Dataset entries
*** Begin section ***

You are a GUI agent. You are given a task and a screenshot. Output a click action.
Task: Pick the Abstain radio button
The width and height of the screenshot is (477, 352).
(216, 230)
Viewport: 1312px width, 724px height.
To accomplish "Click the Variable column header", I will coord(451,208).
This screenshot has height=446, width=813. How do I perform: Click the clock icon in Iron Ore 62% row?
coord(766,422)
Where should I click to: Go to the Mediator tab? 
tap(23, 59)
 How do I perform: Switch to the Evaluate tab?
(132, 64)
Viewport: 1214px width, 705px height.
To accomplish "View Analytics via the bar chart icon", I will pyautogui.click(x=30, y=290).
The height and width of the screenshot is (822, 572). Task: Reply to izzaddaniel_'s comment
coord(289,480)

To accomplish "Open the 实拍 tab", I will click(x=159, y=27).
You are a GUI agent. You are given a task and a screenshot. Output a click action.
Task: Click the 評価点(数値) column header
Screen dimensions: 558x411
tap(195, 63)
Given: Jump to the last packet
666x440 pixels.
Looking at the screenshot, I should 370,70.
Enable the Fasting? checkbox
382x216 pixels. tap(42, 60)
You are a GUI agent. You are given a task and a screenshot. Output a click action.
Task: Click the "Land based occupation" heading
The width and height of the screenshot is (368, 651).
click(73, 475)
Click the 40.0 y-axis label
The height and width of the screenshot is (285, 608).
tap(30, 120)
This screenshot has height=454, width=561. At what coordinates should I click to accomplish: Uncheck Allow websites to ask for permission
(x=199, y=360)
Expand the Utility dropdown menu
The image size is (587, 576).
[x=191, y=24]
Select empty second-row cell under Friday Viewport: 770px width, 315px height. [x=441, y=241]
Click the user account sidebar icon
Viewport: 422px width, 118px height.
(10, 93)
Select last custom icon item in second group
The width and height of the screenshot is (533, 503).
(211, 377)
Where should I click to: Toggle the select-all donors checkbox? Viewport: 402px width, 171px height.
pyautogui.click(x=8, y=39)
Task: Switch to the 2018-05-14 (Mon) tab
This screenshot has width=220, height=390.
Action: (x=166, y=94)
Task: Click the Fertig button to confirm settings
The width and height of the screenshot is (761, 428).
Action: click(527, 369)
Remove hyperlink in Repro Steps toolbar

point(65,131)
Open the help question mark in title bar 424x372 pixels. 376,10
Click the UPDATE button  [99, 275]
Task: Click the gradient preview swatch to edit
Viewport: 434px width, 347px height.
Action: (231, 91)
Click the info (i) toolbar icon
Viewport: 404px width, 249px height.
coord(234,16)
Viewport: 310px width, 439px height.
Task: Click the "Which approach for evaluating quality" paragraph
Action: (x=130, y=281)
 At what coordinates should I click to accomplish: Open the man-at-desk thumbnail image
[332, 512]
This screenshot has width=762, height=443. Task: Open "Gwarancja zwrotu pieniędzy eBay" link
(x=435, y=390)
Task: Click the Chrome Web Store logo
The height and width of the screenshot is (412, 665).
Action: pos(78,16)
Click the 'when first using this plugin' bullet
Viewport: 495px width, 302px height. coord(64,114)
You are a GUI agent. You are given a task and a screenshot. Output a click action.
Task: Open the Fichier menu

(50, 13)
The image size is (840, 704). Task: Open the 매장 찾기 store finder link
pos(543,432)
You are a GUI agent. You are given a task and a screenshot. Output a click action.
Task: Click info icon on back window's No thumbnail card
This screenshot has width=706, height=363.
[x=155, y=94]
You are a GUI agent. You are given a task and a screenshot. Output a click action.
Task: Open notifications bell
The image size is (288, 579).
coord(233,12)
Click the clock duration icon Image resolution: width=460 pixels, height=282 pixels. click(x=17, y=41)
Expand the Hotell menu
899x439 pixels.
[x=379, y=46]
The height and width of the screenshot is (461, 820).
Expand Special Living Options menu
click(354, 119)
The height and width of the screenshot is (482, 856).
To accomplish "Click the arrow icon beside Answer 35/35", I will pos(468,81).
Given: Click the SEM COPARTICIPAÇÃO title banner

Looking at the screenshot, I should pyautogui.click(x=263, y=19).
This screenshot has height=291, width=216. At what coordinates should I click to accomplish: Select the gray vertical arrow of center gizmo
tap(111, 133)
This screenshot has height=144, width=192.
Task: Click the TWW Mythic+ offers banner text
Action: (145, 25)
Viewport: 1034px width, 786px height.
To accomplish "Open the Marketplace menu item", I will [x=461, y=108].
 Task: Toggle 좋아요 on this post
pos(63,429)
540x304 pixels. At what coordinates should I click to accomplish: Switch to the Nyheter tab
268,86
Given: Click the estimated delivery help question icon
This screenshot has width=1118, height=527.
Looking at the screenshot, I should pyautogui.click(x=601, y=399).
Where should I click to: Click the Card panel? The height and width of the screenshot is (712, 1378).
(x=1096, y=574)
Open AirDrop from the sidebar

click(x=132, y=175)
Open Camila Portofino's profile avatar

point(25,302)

*** End section ***

*Task item:* Within the data, how many lines hold the string "info"? Answer with the number and nothing more.

*Solution to the problem:* 2